Because of numerous production problems, the independent project shoot was moved from Miami to Mexico. The film was never released commercially due to legal action initiated by Sylvester Stallone, who did a cameo in the film as a favor to his brother. He claims that a promotion reel used his scene excessively, therefore was promoting him as the star, instead of the cameo that he had agreed upon. He sued for $20 million; his average salary at the time. The producers countersued, and, in 1999, the case was settled out of court.

==Plot==
Three guys move from New Jersey to Miami and two of them end up killing the third.

==Production==
The budget of this independent film was around 5 million dollars. The project began production in March 1997. Filming took place between April and June of the same year, in Los Angeles. The director at the start of the project was Barry Samson, who left and was replaced by screenwriter and producer Alan Mehrez; Samson is not credited in the film.
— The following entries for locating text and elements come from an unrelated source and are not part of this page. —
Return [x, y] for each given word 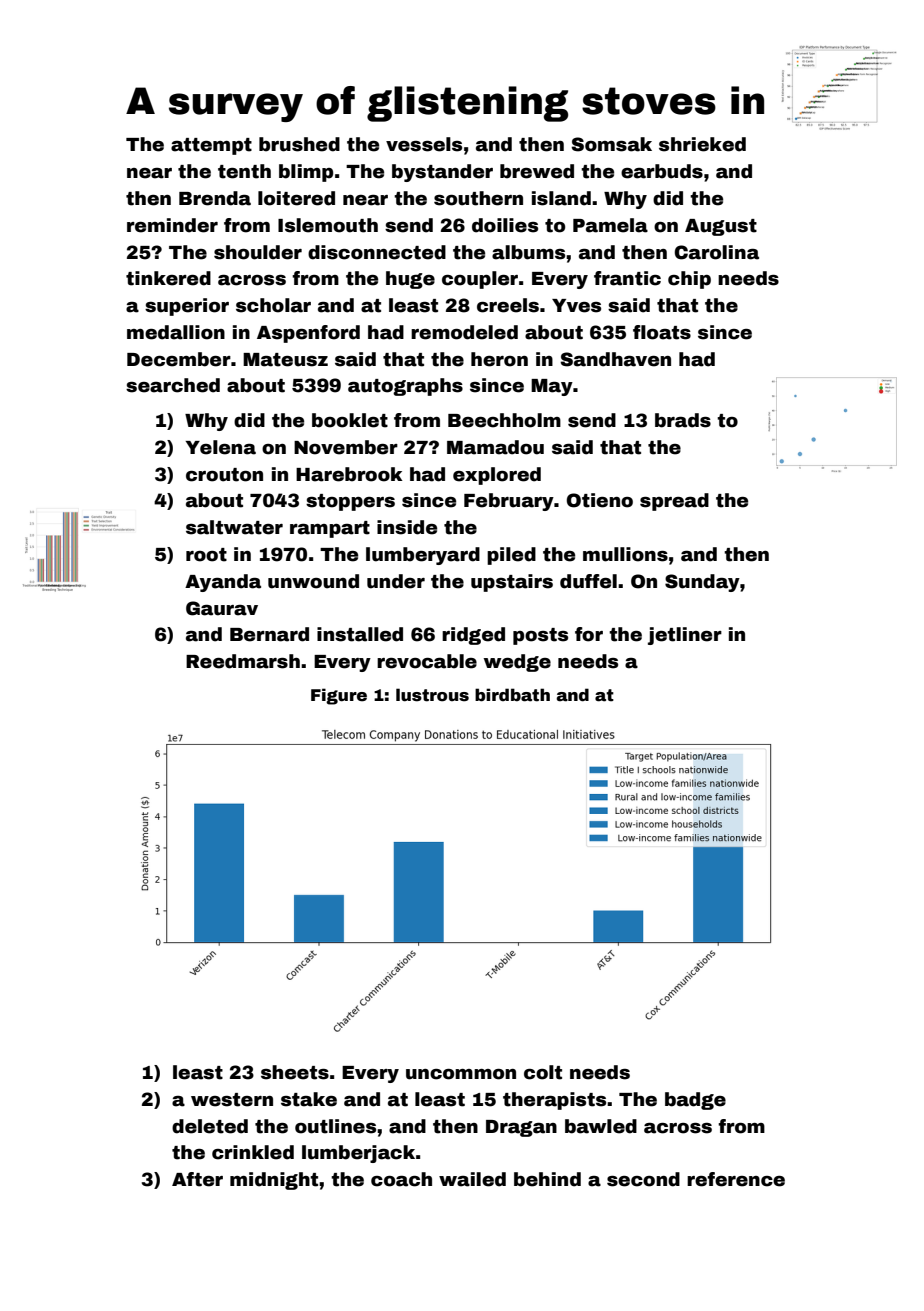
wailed [472, 1179]
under [396, 581]
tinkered [168, 278]
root [206, 555]
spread [674, 502]
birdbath [512, 695]
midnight [274, 1181]
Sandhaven [615, 359]
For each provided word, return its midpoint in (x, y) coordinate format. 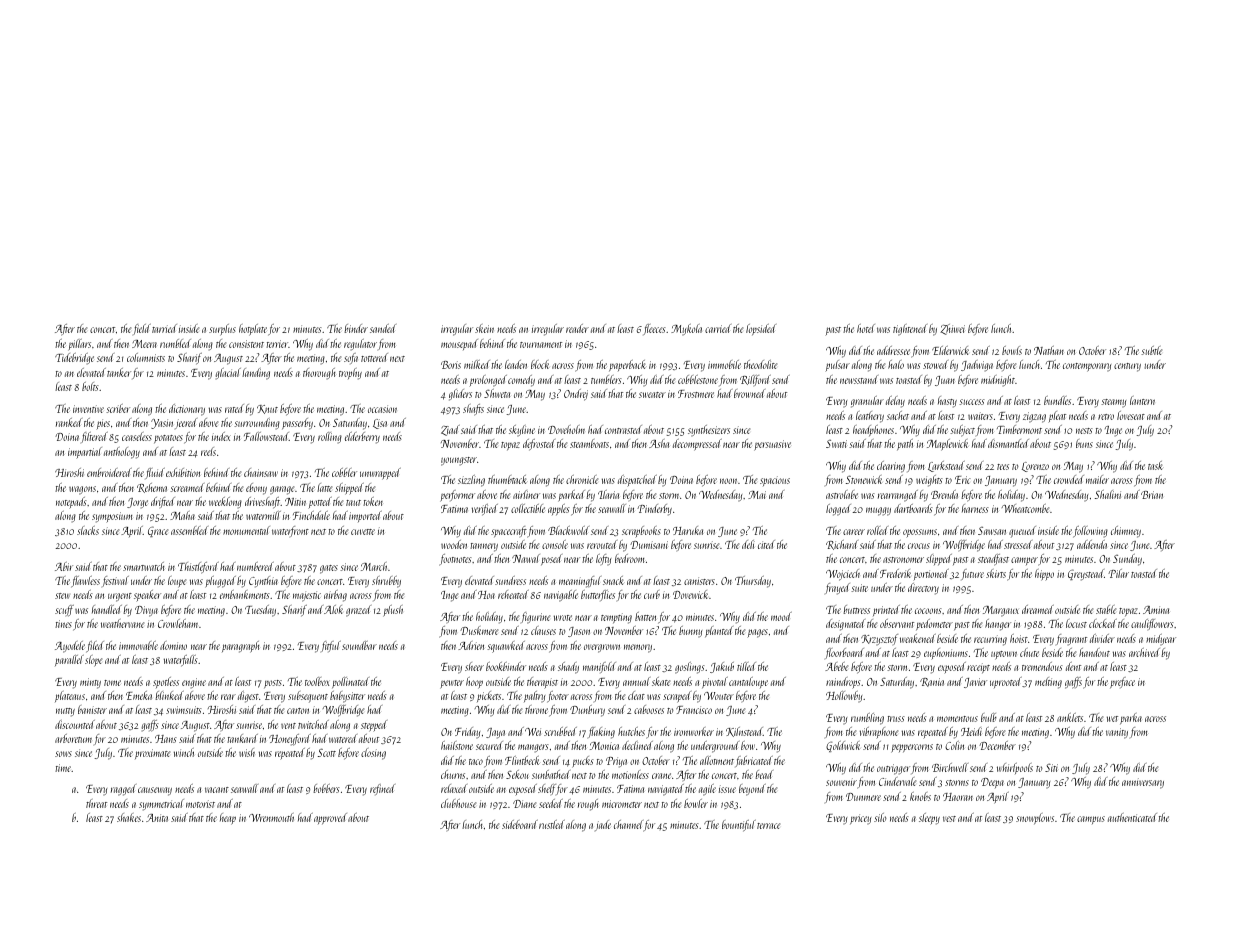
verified (485, 510)
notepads (71, 503)
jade (603, 825)
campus (1091, 820)
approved (330, 818)
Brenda (944, 494)
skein (484, 328)
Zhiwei (952, 329)
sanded (383, 328)
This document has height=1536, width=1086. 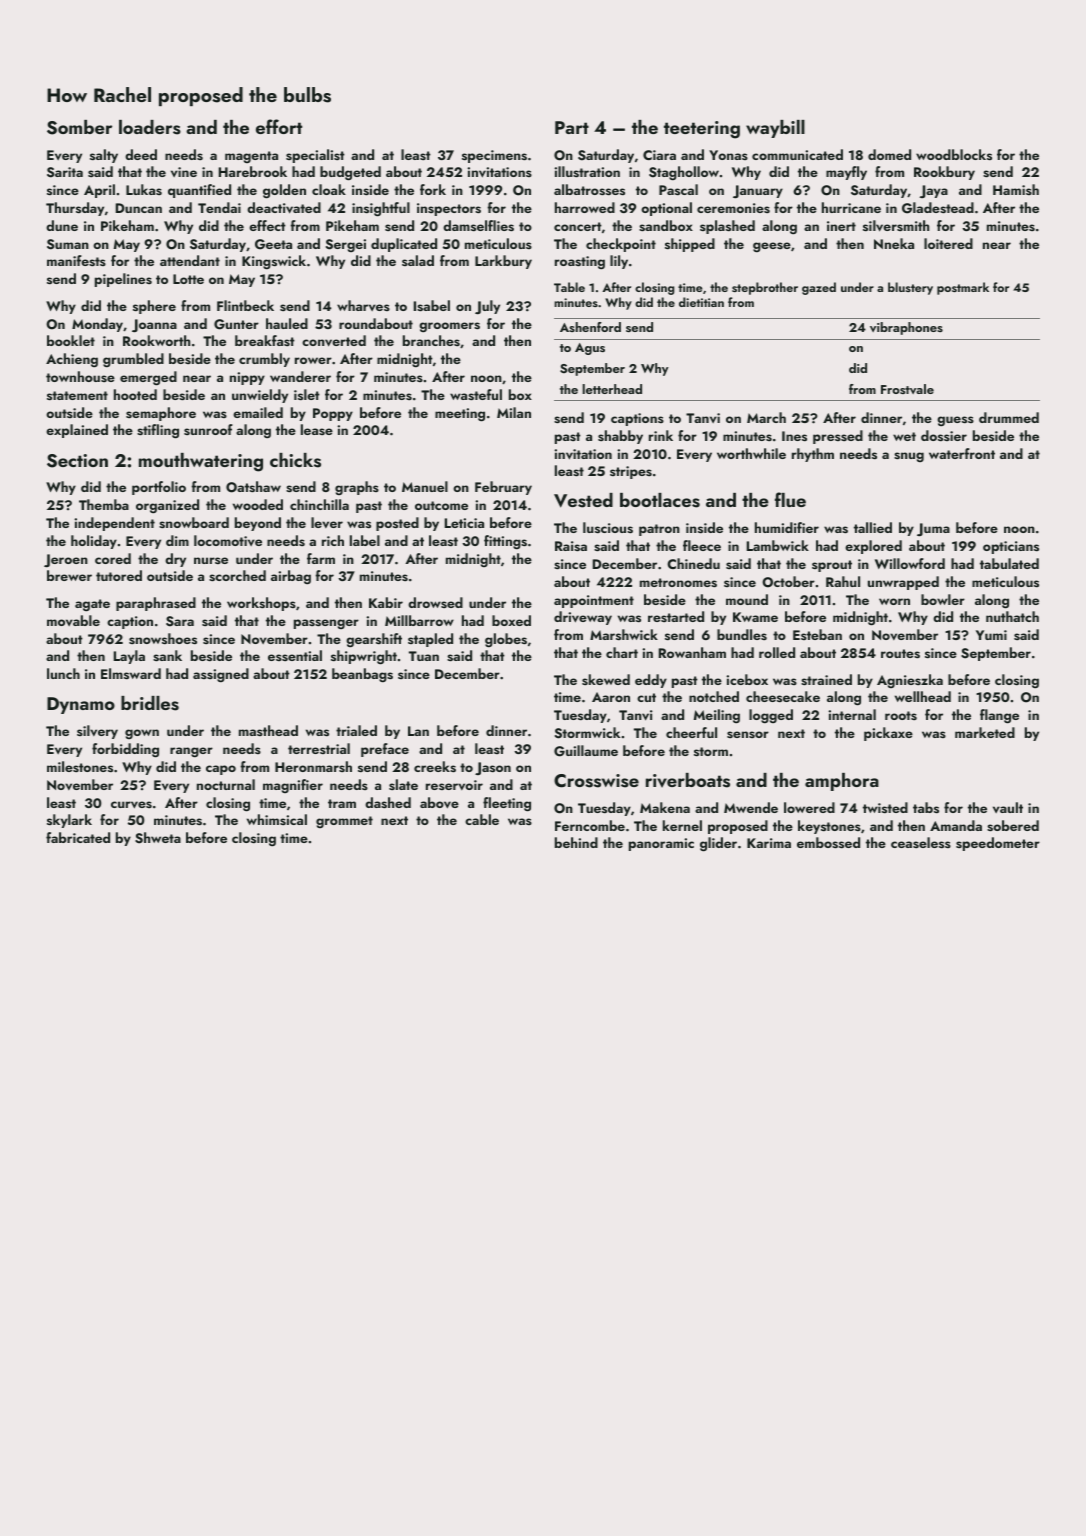 What do you see at coordinates (873, 547) in the document?
I see `explored` at bounding box center [873, 547].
The presence of Sylvester Stallone in the film was limited to a simple cameo, a favor he, along with his brother Frank, the protagonist of the film, made to the siblings Alan and Diane Mehrez, producers of the film. The problems arose when the Mehrez siblings promoted the film as soon as the shooting was over, as if Stallone were the protagonist; the plaintiff sued the two producers and the distribution of the film was thus blocked. The film was canceled and still remains unpublished, as Stallone asked for 20 million dollars to let the film be distributed with its leading name, his average salary during that period.

==Release==
Only one video remains of the film that the production company DEM Films has broadcast through the CNN channel.